Friday, November 20, 2015

Cache and SSL in Chrome on Ubuntu Linux

I had a hard time testing if cache headers I've added to static files are working. Firefox was working as supposed, while Chrome wasn't.

Here is the Nginx configuration I was testing:

    # static files
    location ~ ^/(***)?$ {
        root ***;
        try_files $uri /;
        add_header Cache-Control "max-age=3600";
        gzip on;
        #etag on;
        access_log off;
    }

I was trying different combinations to find out why sometimes the files where taken from cache (looking to developer's console in Chrome) and why other times Chrome was always making requests with response 200.

My tests showed that my Chrome was using cache if both Cache-Control and ETag headers where present. The problem is that if `etag on` directive is enabled together with `gzip on`, etags are not generated: https://trac.nginx.org/nginx/ticket/377

When I disable gzip and enable etag, cache works ok.

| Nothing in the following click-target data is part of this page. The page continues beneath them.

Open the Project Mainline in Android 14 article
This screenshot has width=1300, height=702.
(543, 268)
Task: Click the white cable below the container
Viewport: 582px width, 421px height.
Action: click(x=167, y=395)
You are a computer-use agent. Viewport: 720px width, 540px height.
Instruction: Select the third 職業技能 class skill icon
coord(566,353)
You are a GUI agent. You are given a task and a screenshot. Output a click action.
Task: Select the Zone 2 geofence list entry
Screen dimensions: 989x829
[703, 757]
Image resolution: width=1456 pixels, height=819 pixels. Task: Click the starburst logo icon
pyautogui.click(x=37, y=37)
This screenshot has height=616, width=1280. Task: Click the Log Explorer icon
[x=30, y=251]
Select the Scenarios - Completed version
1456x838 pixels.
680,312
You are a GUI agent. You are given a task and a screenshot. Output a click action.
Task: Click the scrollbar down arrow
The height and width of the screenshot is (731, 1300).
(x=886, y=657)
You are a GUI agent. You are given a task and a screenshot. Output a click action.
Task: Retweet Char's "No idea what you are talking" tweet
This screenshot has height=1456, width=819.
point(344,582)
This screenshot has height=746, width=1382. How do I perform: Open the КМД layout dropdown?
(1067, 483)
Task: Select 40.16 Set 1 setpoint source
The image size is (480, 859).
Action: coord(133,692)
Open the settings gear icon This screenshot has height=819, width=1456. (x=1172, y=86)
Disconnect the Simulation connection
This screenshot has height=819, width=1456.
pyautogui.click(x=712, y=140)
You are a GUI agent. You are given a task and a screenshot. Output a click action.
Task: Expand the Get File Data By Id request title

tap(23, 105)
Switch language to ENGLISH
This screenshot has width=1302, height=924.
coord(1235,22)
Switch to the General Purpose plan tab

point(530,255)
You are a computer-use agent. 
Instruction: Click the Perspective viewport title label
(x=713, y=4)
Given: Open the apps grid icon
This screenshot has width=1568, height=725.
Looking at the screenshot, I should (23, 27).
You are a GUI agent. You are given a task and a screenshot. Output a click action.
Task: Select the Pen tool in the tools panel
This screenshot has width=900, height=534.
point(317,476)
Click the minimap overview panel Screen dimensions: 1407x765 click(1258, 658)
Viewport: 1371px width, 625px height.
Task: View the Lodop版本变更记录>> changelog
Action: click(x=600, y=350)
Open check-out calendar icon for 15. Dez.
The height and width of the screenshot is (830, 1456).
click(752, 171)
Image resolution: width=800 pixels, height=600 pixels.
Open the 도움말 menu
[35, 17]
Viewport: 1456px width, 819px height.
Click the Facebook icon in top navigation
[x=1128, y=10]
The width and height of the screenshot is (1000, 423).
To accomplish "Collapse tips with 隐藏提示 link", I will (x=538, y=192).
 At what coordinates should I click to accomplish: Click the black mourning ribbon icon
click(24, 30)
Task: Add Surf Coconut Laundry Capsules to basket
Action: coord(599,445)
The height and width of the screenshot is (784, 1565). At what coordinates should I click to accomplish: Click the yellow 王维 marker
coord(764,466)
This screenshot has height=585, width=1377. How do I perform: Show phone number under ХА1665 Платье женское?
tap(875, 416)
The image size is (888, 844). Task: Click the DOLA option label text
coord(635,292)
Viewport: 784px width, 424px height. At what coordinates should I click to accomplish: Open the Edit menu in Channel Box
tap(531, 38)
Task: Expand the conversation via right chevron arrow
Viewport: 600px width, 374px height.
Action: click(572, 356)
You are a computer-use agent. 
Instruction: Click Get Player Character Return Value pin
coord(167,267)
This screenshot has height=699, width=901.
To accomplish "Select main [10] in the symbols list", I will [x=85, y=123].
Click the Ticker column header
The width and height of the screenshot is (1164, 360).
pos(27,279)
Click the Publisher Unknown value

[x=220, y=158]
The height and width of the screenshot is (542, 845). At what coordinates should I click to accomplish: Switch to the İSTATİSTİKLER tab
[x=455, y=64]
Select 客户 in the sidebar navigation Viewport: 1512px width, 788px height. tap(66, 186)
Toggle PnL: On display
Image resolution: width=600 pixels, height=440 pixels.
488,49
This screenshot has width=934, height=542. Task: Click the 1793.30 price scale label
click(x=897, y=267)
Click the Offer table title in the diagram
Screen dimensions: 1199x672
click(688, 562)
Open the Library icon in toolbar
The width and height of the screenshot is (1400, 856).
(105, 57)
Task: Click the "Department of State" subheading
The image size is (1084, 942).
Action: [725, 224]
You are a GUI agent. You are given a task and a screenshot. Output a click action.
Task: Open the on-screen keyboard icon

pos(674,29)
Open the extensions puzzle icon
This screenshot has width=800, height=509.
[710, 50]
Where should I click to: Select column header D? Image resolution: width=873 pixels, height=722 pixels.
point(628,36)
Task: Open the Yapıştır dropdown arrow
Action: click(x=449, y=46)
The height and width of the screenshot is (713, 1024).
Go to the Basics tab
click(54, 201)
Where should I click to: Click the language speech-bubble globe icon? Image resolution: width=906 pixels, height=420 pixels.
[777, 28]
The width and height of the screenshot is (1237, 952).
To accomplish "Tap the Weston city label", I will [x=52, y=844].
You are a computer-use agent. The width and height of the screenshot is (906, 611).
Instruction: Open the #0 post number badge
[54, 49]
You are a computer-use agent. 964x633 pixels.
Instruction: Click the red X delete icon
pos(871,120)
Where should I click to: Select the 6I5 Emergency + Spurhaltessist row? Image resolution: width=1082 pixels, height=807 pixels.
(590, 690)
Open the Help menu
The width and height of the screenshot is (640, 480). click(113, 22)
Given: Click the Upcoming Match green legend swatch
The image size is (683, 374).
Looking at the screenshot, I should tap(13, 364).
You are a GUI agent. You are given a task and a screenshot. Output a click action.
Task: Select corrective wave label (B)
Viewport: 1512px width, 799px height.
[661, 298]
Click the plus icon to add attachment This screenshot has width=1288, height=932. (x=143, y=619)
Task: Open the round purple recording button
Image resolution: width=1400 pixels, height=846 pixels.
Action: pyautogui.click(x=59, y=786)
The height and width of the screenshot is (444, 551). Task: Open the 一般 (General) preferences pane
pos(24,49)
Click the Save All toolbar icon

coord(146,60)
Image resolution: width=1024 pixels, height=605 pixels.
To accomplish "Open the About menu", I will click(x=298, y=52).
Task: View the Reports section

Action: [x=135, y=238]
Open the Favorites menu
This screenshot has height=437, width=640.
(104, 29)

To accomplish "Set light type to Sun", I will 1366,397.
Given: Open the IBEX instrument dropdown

But my colleagues say that in their browsers, including Chrome on OSX cache works as expected.

It turned out that the server I was testing on had a self signed certificate, and Chrome has issues with caching in such cases: https://code.google.com/p/chromium/issues/detail?id=110649

I tried to export the certificate and import it back as a trusted certificate, but it didn't work. They say:

Google Chrome in Linux doesn’t have a SSL certificate manager, it relies on the NSS Shared DB.


Now cache works as expected in my Chrome on Ubuntu Linux.